Le Conseil constitutionnel a jugé, dans une décision rendue vendredi 27 octobre, que la mise en œuvre du projet Cigéo, centre d’enfouissement des déchets les plus radioactifs, à Bure (Meuse) est conforme à la Constitution. Les dispositions du projet « ne méconnaissent pas » le droit des générations futures « compte tenu [des] garanties » apportées, a expliqué l’institution, qui affirme pour la première fois cette dimension intertemporelle de la protection de l’environnement.

Décision n° 2023-1066 QPC du 27 octobre 2023

Trois ans après avoir jugé que la protection de l’environnement ne s’arrêtait pas aux frontières, les membres du Conseil constitutionnel vont plus loin, avec cette nouvelle décision, en affirmant que « le législateur doit veiller à ce que les choix destinés à répondre aux besoins du présent ne compromettent pas la capacité des générations futures et des autres peuples à satisfaire leurs propres besoins ».

Cette partie de la décision a été saluée comme « historique » par le collectif de riverains et de militants antinucléaire (14 associations locales, 7 nationales dont Attac, Sortir du Nucléaire, France Nature Environnement, Greenpeace), à l’origine de la saisine du Conseil constitutionnel. « Cette décision ne signifie absolument pas que le projet Cigéo, dans sa globalité, est autorisé », estime le collectif, qui reste « optimiste » et déterminé à contester la déclaration d’utilité publique (DUP) accordée par le gouvernement en 2022 à ce projet d’enfouissement jugé « titanesque et extrêmement dangereux ».

Absence de réversibilité du stockage

Une quinzaine d’associations et plusieurs riverains du site à Bure estimaient que le stockage des déchets méconnaît la Charte de l’environnement, annexée en 2005 à la Constitution.
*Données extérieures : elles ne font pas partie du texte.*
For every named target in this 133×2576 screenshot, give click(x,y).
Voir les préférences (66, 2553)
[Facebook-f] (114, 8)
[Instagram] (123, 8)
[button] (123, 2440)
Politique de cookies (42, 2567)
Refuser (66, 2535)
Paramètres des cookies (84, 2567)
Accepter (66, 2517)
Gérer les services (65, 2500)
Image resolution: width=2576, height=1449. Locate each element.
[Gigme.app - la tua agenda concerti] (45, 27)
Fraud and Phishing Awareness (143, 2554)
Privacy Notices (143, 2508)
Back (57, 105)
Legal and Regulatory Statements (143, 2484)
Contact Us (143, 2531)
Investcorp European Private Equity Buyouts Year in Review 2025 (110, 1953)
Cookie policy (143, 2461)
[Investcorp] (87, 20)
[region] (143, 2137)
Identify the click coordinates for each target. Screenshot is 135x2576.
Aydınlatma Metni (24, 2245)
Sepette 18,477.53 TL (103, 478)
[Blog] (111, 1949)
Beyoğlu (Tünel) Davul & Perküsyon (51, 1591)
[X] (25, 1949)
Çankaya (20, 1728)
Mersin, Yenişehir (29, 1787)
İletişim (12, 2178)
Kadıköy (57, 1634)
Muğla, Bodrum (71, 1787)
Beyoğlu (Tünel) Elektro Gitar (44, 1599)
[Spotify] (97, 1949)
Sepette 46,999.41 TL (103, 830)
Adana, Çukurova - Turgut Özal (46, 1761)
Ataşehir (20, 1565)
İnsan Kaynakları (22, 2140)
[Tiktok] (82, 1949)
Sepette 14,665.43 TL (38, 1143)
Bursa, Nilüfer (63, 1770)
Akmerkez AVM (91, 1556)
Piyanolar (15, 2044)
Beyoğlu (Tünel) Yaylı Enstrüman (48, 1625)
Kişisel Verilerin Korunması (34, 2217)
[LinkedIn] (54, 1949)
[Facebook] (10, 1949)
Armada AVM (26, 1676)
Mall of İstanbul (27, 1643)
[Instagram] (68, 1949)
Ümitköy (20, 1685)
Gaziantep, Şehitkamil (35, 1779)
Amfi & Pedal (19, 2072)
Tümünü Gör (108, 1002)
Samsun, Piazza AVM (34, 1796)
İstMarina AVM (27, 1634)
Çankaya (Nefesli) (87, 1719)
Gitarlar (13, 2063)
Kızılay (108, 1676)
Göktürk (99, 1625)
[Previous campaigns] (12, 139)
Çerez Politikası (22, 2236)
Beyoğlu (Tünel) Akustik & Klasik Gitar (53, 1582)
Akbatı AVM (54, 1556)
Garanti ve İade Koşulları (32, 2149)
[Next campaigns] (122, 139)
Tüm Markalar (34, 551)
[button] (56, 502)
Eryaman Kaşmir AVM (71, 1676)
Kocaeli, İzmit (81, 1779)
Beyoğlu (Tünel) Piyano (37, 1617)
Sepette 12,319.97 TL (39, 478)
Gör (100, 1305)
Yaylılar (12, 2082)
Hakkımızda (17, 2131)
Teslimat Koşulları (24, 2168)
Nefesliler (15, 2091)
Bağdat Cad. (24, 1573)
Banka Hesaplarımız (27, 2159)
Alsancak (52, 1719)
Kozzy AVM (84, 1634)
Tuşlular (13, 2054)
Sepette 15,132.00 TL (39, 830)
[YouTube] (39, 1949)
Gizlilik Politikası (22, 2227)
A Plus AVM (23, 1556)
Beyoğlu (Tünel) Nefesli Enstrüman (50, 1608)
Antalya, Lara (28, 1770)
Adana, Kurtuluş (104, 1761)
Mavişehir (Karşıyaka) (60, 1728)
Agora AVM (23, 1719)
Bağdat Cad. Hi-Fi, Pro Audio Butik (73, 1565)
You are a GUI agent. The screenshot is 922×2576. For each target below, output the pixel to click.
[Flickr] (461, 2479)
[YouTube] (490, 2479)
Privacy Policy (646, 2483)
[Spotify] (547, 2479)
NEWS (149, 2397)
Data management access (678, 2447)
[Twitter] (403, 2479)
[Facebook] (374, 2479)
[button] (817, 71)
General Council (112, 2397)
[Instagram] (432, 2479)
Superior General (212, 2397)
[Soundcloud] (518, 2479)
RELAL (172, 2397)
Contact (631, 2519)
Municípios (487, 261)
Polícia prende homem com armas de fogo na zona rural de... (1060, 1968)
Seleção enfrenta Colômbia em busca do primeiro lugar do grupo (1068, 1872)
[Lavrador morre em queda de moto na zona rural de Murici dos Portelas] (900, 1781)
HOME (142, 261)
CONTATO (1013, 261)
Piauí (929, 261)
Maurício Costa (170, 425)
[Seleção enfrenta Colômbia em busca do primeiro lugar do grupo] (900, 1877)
En particulier, l’absence de réversibilité du stockage au-delà d’un siècle après la mise en service du site était critiquée par les requérants.

Comparable au dépôt conçu par la Finlande sur l’île d’Olkiluoto pour abriter le combustible usé des cinq réacteurs nationaux, le projet Cigéo pourrait accueillir au moins 83 000 m3 de déchets les plus radioactifs ceux à haute intensité et à vie longue, dans le sous-sol argileux de Bure d’ici 2035-2040. Il est contesté depuis plus de vingt ans.

Le Conseil constitutionnel en a examiné le processus, étape par étape, tel que prévu par la loi et notamment les verrous posés pour respecter le principe de réversibilité imposé dans le code de l’environnement : durant 100 ans au moins, il faut pouvoir changer de méthode ou récupérer les déchets. Il en conclut qu’il y a suffisamment de « garanties » : dès lors, les dispositions du projet « ne méconnaissent pas » le droit des générations future, et sont « conformes à la Constitution ».

L’autorisation de mise en service, dont l’instruction vient de débuter et prendra trois ans, sera limitée à une phase pilote « qui doit permettre de conforter le caractère réversible et la démonstration de sûreté de l’installation, notamment par un programme d’essais in situ », souligne le Conseil constitutionnel. « Tous les colis de déchets doivent rester aisément récupérables durant cette phase, qui comprend des essais de récupération », dit-il. Quant à la fermeture définitive du site qui empêchera tout retour en arrière, seule une loi pourra l’autoriser, relève-t-il.

Au contraire, soutiennent les opposants, le délai considérable, jusqu’à des centaines de milliers d’années, durant lequel les déchets les plus toxiques doivent être conservés avant que les radiations ne retombent à des niveaux sûrs excède largement 100 ans et hypothèque le droit des générations futures. Ils soulignent une « atteinte irrémédiable à l’environnement, et en particulier à la ressource en eau ».